The group of international skeptics, known for debunking
psychics, ghosts and alien abductions, is opening a new office
in Manhattan to promote better scientific coverage by the news
media.
"There is irresponsible presentation of paranormal and
supernatural phenomena and I think that media shares some
of the blame," Dacey said.
The Center for Inquiry, based in Amherst, N.Y., is a
non-profit organization with two major subdivisions: the
Committee for the Scientific Investigation of Claims of
the Paranormal (CSICOP), which investigates paranormal and
fringe science claims; and the Council for Secular Humanism,
which promotes naturalism and secularism.
It has branches across the globe, including Russia, Mexico,
Nigeria and France, and publishes two magazines and a philosophy
journal. The New York office, which was originally based in
Montclair, N.J., is holding open houses this weekend.
"We are committed to reason, science and freedom of inquiry
in all areas of human interest," said CFI founder Paul Kurtz.
"So we represent a kind of naturalistic outlook that has largely
been ignored by the news media and overlooked by the American
public."
The New York office, on the 28th floor, will house a small
library and conference room for meetings and lectures. Dacey
hopes to eventually open a bookstore and cultural center at
street level.
A similar center in Los Angeles was opened two years ago to
debunk the belief in the paranormal and supernatural spread by
Hollywood movies and television shows.

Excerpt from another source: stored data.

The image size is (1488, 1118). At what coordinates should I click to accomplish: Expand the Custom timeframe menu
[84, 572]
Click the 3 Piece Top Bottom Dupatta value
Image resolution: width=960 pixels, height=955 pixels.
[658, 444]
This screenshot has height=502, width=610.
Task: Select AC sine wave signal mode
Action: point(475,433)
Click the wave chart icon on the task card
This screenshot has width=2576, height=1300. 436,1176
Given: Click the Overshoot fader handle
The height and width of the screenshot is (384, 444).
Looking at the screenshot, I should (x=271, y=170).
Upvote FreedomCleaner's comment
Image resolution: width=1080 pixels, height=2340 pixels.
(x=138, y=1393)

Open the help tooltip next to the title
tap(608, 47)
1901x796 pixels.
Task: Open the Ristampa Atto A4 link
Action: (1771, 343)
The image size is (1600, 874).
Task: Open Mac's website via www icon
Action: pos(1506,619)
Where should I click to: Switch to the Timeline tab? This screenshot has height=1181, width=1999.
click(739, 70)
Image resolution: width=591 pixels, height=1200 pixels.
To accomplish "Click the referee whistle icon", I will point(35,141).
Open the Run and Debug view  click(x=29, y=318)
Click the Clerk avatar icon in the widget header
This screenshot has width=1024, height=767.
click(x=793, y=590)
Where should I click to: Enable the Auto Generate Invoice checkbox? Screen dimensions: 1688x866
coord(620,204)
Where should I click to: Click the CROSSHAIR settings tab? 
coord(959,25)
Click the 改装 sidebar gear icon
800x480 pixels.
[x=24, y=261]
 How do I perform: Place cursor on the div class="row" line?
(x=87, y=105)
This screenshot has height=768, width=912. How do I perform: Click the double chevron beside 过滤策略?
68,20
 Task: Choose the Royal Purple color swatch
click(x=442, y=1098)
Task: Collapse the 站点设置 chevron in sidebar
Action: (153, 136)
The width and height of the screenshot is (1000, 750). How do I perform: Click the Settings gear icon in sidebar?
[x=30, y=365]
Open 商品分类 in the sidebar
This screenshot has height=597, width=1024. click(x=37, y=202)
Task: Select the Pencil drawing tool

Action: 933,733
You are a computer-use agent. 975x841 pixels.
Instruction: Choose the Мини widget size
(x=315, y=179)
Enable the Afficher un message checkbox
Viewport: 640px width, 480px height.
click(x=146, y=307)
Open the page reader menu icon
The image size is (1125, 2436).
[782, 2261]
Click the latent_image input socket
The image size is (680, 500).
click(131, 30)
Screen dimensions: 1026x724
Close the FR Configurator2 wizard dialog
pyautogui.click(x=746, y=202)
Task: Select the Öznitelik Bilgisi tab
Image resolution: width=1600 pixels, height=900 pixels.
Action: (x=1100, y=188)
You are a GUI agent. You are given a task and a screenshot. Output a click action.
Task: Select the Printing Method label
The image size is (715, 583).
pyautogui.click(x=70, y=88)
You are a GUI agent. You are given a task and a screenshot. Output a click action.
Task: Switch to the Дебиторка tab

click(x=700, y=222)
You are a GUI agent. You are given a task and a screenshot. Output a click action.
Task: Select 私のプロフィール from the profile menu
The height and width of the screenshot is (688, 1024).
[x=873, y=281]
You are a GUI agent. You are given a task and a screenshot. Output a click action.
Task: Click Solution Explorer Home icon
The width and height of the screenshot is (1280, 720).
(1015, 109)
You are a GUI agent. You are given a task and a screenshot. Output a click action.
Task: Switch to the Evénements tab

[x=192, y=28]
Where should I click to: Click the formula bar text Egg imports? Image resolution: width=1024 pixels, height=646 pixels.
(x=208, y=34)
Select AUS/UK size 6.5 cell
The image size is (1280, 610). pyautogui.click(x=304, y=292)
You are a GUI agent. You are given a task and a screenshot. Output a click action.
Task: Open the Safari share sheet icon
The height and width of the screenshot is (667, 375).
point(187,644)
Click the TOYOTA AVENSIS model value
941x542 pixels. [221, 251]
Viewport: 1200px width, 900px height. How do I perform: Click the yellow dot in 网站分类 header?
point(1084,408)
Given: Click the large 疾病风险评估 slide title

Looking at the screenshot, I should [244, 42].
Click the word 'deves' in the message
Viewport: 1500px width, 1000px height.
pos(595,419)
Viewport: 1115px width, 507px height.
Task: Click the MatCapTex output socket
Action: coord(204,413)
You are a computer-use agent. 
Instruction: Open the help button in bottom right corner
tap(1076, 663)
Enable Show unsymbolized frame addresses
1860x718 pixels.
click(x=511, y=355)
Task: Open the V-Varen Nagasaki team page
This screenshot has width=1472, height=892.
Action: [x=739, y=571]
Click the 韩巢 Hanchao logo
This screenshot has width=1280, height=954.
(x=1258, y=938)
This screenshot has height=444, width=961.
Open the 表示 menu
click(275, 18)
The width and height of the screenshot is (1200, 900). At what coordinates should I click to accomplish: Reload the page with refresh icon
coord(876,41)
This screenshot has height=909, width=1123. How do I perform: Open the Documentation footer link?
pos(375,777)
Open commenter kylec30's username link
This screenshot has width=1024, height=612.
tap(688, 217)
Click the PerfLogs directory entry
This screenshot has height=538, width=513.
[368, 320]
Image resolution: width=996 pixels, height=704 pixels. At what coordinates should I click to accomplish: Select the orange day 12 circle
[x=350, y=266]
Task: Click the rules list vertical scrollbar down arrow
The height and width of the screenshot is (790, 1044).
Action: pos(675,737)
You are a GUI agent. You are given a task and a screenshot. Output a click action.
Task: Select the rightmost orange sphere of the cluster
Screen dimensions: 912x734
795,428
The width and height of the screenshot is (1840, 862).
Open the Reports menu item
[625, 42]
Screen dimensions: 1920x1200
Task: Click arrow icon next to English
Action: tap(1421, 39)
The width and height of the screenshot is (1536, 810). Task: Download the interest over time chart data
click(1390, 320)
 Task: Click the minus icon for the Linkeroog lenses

While the Los Angeles
center focuses on entertainment media, the New York branch of
CFI will try to link the news media and public with scientists
and experts to cast a critical eye on fringe science and religious
claims.
Fellows of the scientific wing of the center include Francis
Crick, who, along with James Watson, unlocked the secrets of DNA;
Richard Dawkins, Oxford University's professor for the public
understanding of science; and Bill Nye, the "Science Guy" of
children's television.
Pairing journalists and scientists will lead to better science
coverage because many journalists don't understand the basics of
scientific investigation, said Kristen Alley Swain, coordinator of
the Science Journalism Center at the University of South Florida.
"Scientists use a different language than what the public understands,"
she said. "The journalist is in the midst of interpreting the jargon.
They have a difficulty bridging that gap."
Sharon L. Dunwoody, professor of journalism at the University
of Wisconsin-Madison, said science journalism has improved in recent
years. But she said organizations such as the Center for Free Inquiry
can help journalists remain wary of claims about paranormal phenomena
such as psychics.
"The center argues that journalists have an obligation to care
about where the weight of evidence lies," she said. "They are constantly
urging journalists to evaluate the evidence. There is some merit to
that."
Kurtz said the public doesn't hear enough from the scientific community
in debates about important issues such as human cloning, which would be
banned by a bill passed by the U.S. House and now under consideration by
the Senate.
"If this passes, it will go down in the annals of history as
infamously as the efforts to suppress Darwin and Galileo," Kurtz said.
"They say it is immoral to experiment on the dividing cells," he
continued. "They think that the soul is imparted at conception.
That makes no sense scientifically."
Swain co-authored a study on media coverage of a related topic,
stem cell research, which found that journalists tended to quote
politicians, religious figures and anti-abortion groups more than
scientists on the issue.
"One complaint I heard from scientists is that journalists tend
to focus most on stories that have controversies," she said. "They
probably just need to talk to scientists more than they do."
The center is making some strides in the entertainment media.
Its CSICOP wing recently contributed to the production of a
television series on the Discovery Channel called "Critical Eye,"
which investigates the paranormal and unexplained. And Kurtz
also founded a publishing company, Prometheus Books.
"(What) we have to do is demystify science," said Dacey, standing
in front of a large poster of Albert Einstein. "The scientific method
is not something mysterious or esoteric. It's just the extension of the
same way we make up our minds in everyday life."